The floating grass wasn't too bad out on the flats. It bothered us most at Long Bar at the entrance of the river on an incoming tide as the grass seemed to be coming in from the flats. Back inside in the rivers and marshes and bayous we never noticed it. Even on an incoming tide.
I have found a secret weapon that helps me deal with it best when it is most problematic.


----------



## 1eyefishing (May 8, 2018)

Our friend, and Browning Slayers good buddy, Dave was found shot to death in his bed this morning. Very strange circumstances, no gun was found. Happened in his little meth town small town in West Virginia.
Browning Slayer is on the road right now headed to the police station to see if he can help in the investigation. He was very familiar with Dave's possessions and habits and friends.
Sad all around.
He was a great guy and I was looking forward to having him on my boat again.
He will join the ranks of the few people gone by that I commonly think about when I'm out of my boat fishing.
Rest well, Dave.


----------



## 1eyefishing (May 8, 2018)

...


----------



## flattop (May 8, 2018)

Oh my, What terrible news.

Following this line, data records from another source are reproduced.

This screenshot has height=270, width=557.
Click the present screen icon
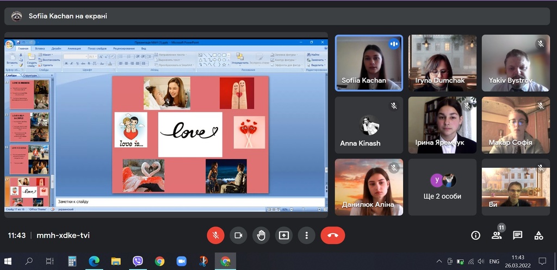click(284, 235)
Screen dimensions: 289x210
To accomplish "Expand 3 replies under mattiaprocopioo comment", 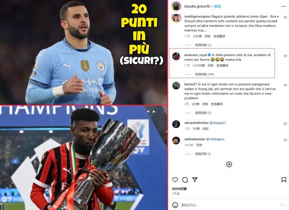I will click(x=203, y=45).
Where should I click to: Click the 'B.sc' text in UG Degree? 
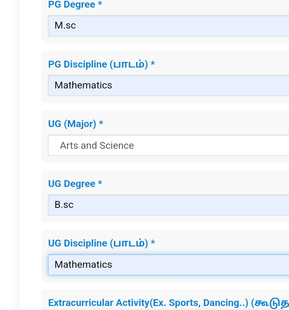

Prayers for his family and friends.


----------



## Rabun (May 8, 2018)

1eyefishing said:


> Our friend, and Browning Slayers good buddy, Dave was found shot to death in his bed this morning. Very strange circumstances, no gun was found. Happened in his little meth town small town in West Virginia.
> Browning Slayer is on the road right now headed to the police station to see if he can help in the investigation. He was very familiar with Dave's possessions and habits and friends.
> Sad all around.
> He was a great guy and I was looking forward to having him on my boat again.
> ...



That is terrible news.  I pray for swift justice.


----------



## notnksnemor (May 8, 2018)

Prayers sent for all.
Hope justice is served.


----------



## Dustin Pate (May 8, 2018)

Holy crap, that is horrible! Prayers for everyone!


----------



## bany (May 16, 2018)

Terrible news one eye. RIP friend. Prayers to all. The stuff that happens can be so senseless and sickening. Gotta live like everyday is last one but that’s just wrong.


----------



## 1eyefishing (May 16, 2018)

So I got word a day or so ago from Slayer that the death was ruled accidental. Apparently Dave tripped and fell hard into his bed frame that punctured his forehead. He was actually found in the floor in the puddle of blood with no sign of struggle. So at least he was out like a light and bled out quickly. Hopefully little or no pain involved.
Yes we have to live everyday like it is our last.


----------



## mguthrie (May 16, 2018)

Hate to hear that. Prayers sent


----------



## Rabun (May 17, 2018)

That's terrible.  So sorry for the loss of your friend


----------



## oops1 (May 19, 2018)

Dang man.. That's terrible. Hope justice is served


----------



## Mr Bya Lungshot (May 26, 2018)

My sympathies for Dave his family and friends.


----------



## maker4life (May 27, 2018)

So sad and a good reminder of just how precious life is.


----------



## 1eyefishing (Oct 27, 2019)

Ttt...
2 years later...
RIP Dave.


----------



## Browning Slayer (Oct 28, 2019)

Yep, that was DT's last fishing trip. Since that fishing trip, my good ol buddy 1Eye has sold me that boat I fished out of last with Dave and now he goes fishing with me whenever that boat hits the water! Which just happen to be Saturday in all that wind on Lanier..


----------



## Browning Slayer (May 8, 2021)

My week of crap has started... worst week of my life... still toasting a beer to my brother..


----------



## Browning Slayer (May 8, 2021)

The last beer from his fridge still sits in mine..


----------



## Evergreen (May 8, 2021)

Sorry for yalls loss, did they ever catch who did it?


----------



## 1eyefishing (May 8, 2021)

Evergreen said:


> Sorry for yalls loss, did they ever catch who did it?



Post #29...


----------



## 1eyefishing (May 8, 2021)

PS-  That is an aucilla river SNOOK(!) slayer is holding in post number 7.


----------



## Rabun (May 9, 2021)

Toast all those good times y’all had together!  He’s doing the same I betcha


----------



## slow motion (May 9, 2021)

Browning Slayer said:


> My week of crap has started... worst week of my life... still toasting a beer to my brother..
> View attachment 1080080


Sorry for your loss my friend. I'm sure he would be pleased with your rememberable of him and the times you shared. I pray you find comfort in your time of grief.


----------



## Browning Slayer (May 9, 2021)

Thanks fellas. About to have a phone call with Mom. We buried him on the 12th 3 years ago which was the day before Mother’s Day. This one is always a hard one.


----------



## antharper (May 11, 2021)

This story never gets easier to read ! Continued prayers


----------